En los años de la posguerra se jugaba al fútbol a todas horas, se organizaban frecuentes combates de boxeo en las terrazas de cine y de vez en cuando se celebraban carreras de atletismo, que casi siempre se organizaban en fechas señaladas para festejar algún acontecimiento político o para enriquecer el programa oficial de la Feria de agosto. Los atletas de entonces lo eran por selección natural: si tenías condiciones innatas para correr, corrías, porque no existía la preparación física ni se conocía la fórmula para fabricar un atleta a base de entrenamiento y dietas.
Para fomentar el atletismo, el Frente de Juventudes creó equipos que puso en escena con el nombre de centurias, que competían en los campeonatos locales de Falange.
En la capital las centurias más destacadas de aquellos años eran la de Juan de Dios Calatrava, la de Ángel Montesinos, la de Alejandro Salazar y la del colegio de la Salle. Para los grandes eventos llegaban desde la provincia destacados equipos como la centuria Otumba de Berja, la Bailén de Albox, la Roger de Flor de Laujar, la Santo Tomás de El Ejido y la Trafalgar de Adra, que participaban en aquellos maratones de quince kilómetros que convertían las calles de Almería en un inmenso circuito. Entre los corredores que destacaban entonces, estaban los nombres de Rafael Soriano, Antonio Sáez, Antonio García, Manuel Tamayo, José Rueda, Antonio Yanguas, José Zapata, Antonio Villarino, Juan Aguilera, José Flores y Francisco Fernández.
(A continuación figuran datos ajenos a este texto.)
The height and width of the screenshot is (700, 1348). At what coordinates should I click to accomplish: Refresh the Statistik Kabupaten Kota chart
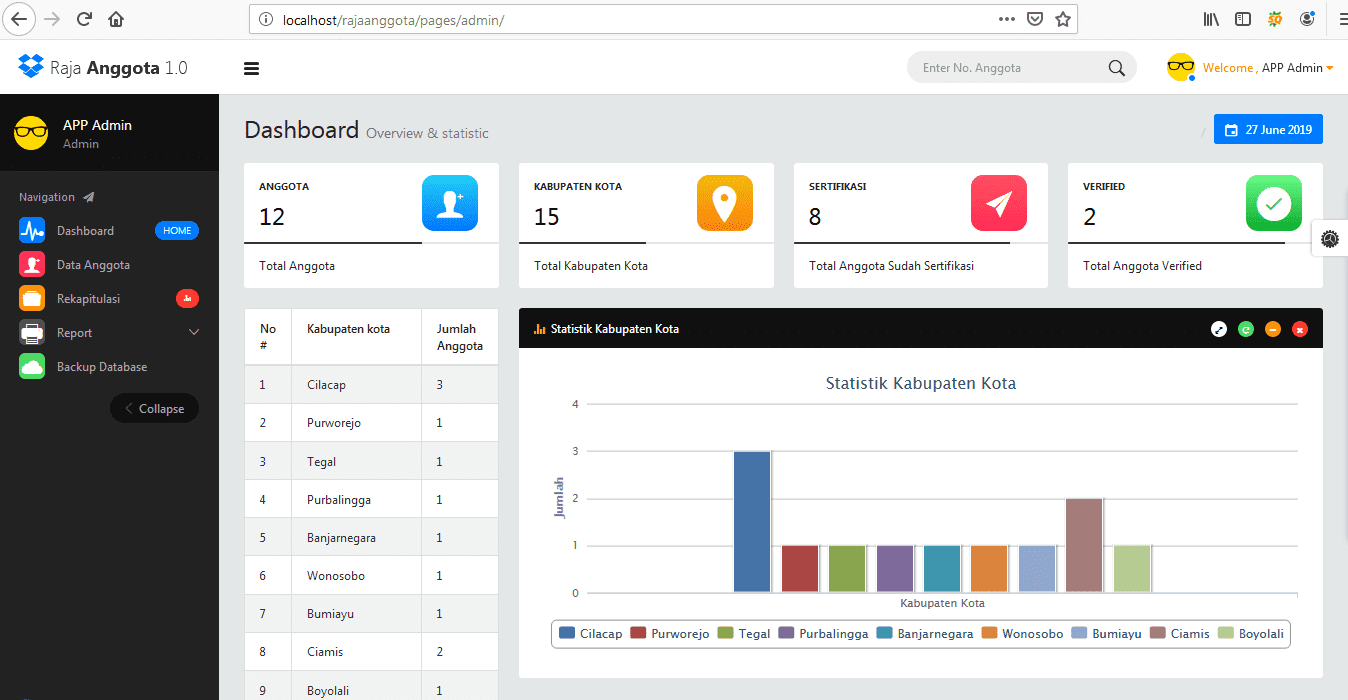tap(1245, 329)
La fotografía de la página nos cuenta como se desarrollaban aquellas competiciones callejeras de posguerra y como eran loso cuerpos de nuestros sufridos atletas y sus indumentarias. La equipación no podía ser más rudimentaria: la camiseta era la misma que utilizaban los del Frente de Juventudes para ir a los campamentos de verano o para asistir a un desfile, pero con la informalidad que le daba los botones desabrochados por el calor y el cansancio. Las zapatillas eran zapatillas de verdad, como las que llevaban los hortelanos en sus cortijos, blancas como la leche y con una aspecto de alpargatas que no se podía disimular. De tanto uso lo normal es que estuvieran agujereadas por la punta del dedo gordo, recreando una cámara de aire improvisada. No era el calzado más apropiado para correr por un piso que no era tartán ni siquiera asfalto. El suelo del malecón de la Rambla, que era una de las avenidas principales del circuito, estaba sembrado de agujeros que se transformaban en charcos si había llovido unos días antes.
A pesar de las dificultades, aquellos jóvenes eran generosos en su esfuerzo y corrían con los puesto y en muchos casos con los estómagos vacíos. Lo hacían por el puro placer de la carrera y de la competición, en un tiempo en el que no tenían kilos de sobra para dejarlos en el deporte.
Corrían sin protocolos, sin ningún plan, en una época en la que no existía el calentamiento, ni las roturas fibrilares, ni los batidos de proteínas, ni las barritas de cereales ni los pulsómetros, ni tampoco existía el dopaje, aunque aquel que afrontara la carrera con un plato de lentejas en el estómago ya le sacaba varios cuerpos de ventaja a sus rivales.